** start **
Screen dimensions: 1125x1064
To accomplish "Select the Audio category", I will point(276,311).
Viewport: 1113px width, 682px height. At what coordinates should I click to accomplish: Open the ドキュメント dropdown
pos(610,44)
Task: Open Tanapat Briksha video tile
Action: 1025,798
** end **
* [WHAT YOU NEED TO DO]:
Reproduce all of the rows with each occurrence of "accomplish" changed to "complete", keeping everything else the same.

* [THE COMPLETED TASK]:
Screen dimensions: 1125x1064
To complete "Select the Audio category", I will point(276,311).
Viewport: 1113px width, 682px height. At what coordinates should I click to complete: Open the ドキュメント dropdown
pos(610,44)
Task: Open Tanapat Briksha video tile
Action: 1025,798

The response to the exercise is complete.